Question

The ischemic stroke leads to blood-brain barrier disruption, inflammation, and oxidative stress. BBB disruption leads to edema and leukocyte infiltration, which enhances the inflammation. Then, protein, lipids, and DNA are attacked by reactive oxidative species (ROS) and reactive nitrogen species (RNS). Also, oxygen and glucose deprivation lead to ATP depletion, resulting in glutamate release and mitochondrial dysfunction. Oxidative stress activates apoptosis, necrosis, and autophagy pathways (cell death by self-eating), which determines the final infarct size; resulting in a lesion due to inadequate blood supply. Furthermore, ATP depletion leads to decreased activity of ATP-dependent transport systems, such as the Na+/K+ pump that usually transports K+ into the cells and Na+ out of the cell. Without this pump, excessive K+ accumulates outside the cells and causes membrane depolarization. More glutamate is then released by glutamatergic cells and astrocytes causing glutamate-mediated neurotoxicity.

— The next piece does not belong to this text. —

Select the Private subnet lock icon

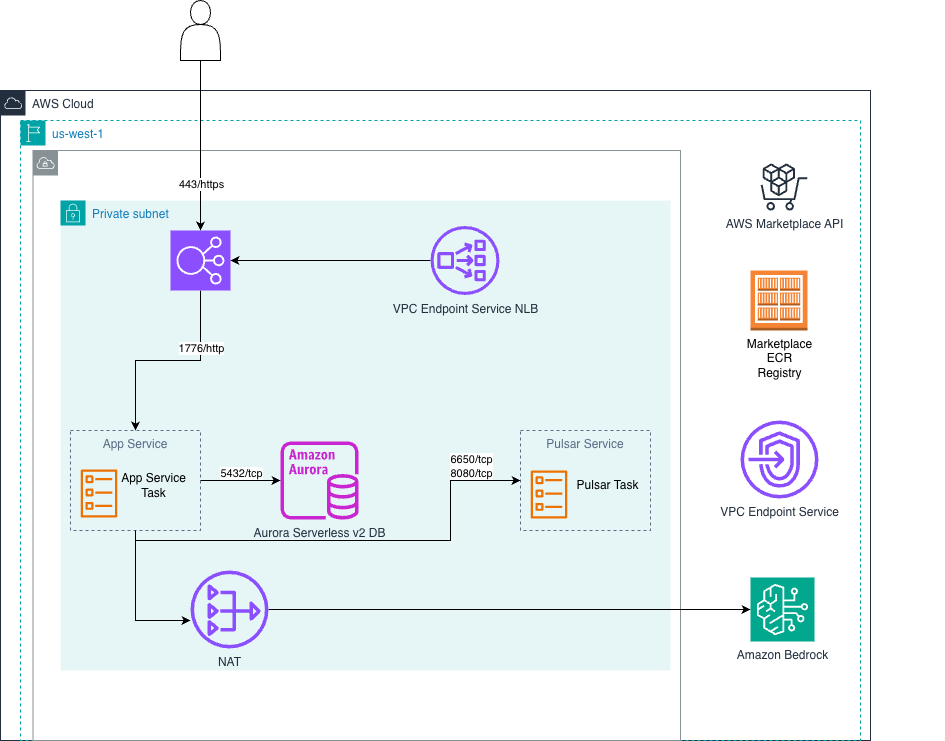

a) Ischemic stroke does not affect mitochondrial function.

b) ATP depletion leads to increased activity of ATP-dependent transport systems.

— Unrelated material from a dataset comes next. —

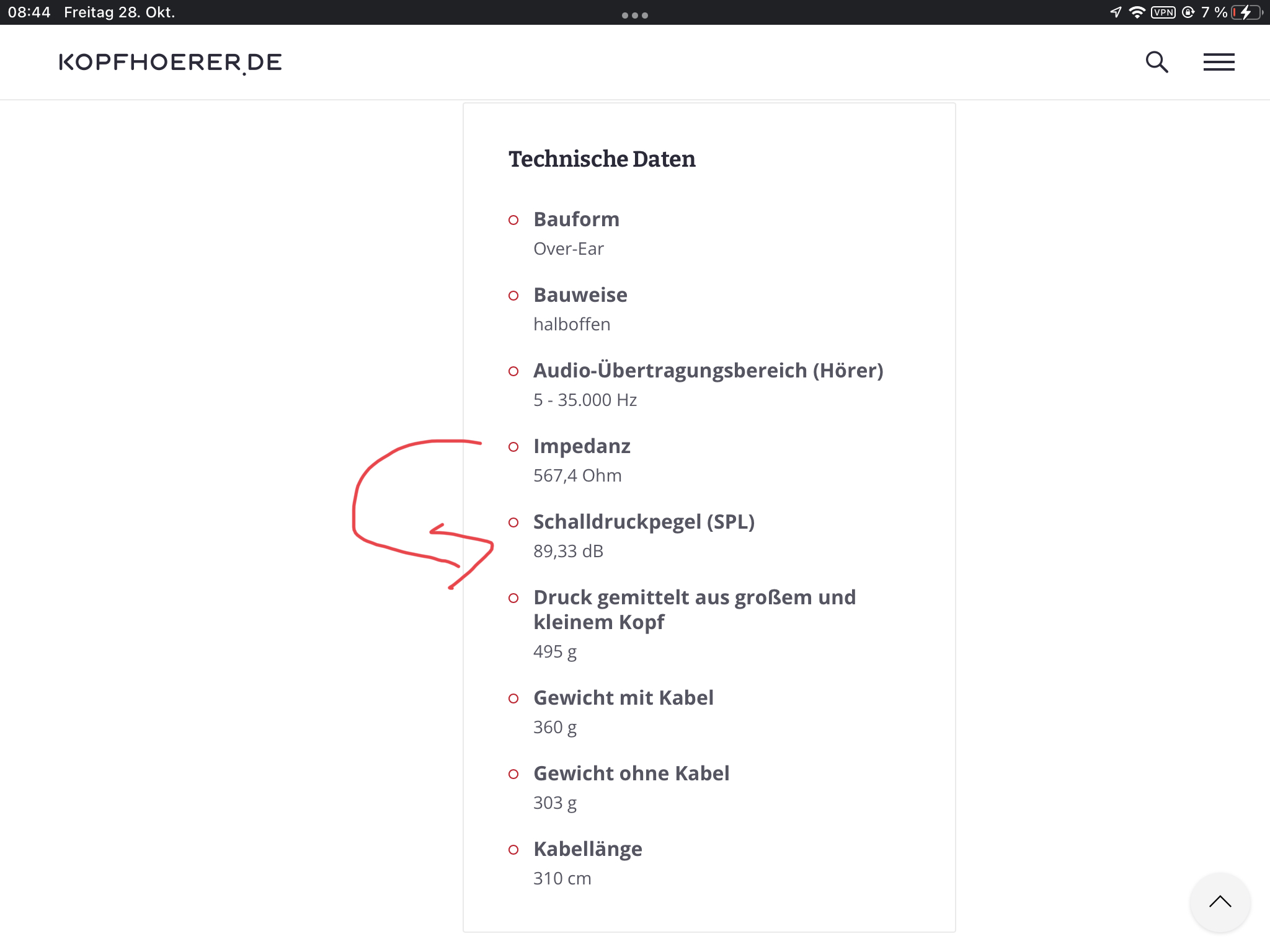Tap the battery charging icon

[1247, 12]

c) Excessive K+ accumulation outside cells causes membrane hyperpolarization.

d) Glutamate release is not associated with oxidative stress.

Answer 1

The given statements about ischemic stroke are all incorrect: ischemic stroke does impact mitochondrial function, ATP depletion reduces the activity of ATP-dependent transport systems, excessive K+ outside of cells leads to depolarization, and glutamate release is indeed associated with oxidative stress.

Step-by-step explanation:

In the context of ischemic stroke, the statement a) Ischemic stroke does not affect mitochondrial function is incorrect because the lack of oxygen and glucose during a stroke impairs ATP production by mitochondria, leading to energy failure and affecting ionic gradients and neurotransmitter release. The statement b) ATP depletion leads to increased activity of ATP-dependent transport systems is also incorrect; ATP depletion actually causes these systems, such as the Na+/K+ pump, to fail, which disrupts ionic balance. The statement c) Excessive K+ accumulation outside cells causes membrane hyperpolarization is incorrect; it actually causes depolarization. Finally, d) Glutamate release is not associated with oxidative stress is incorrect, as glutamate release occurs due to membrane depolarization during ischemia, and it is associated with excitotoxic neuronal damage triggered by oxidative stress.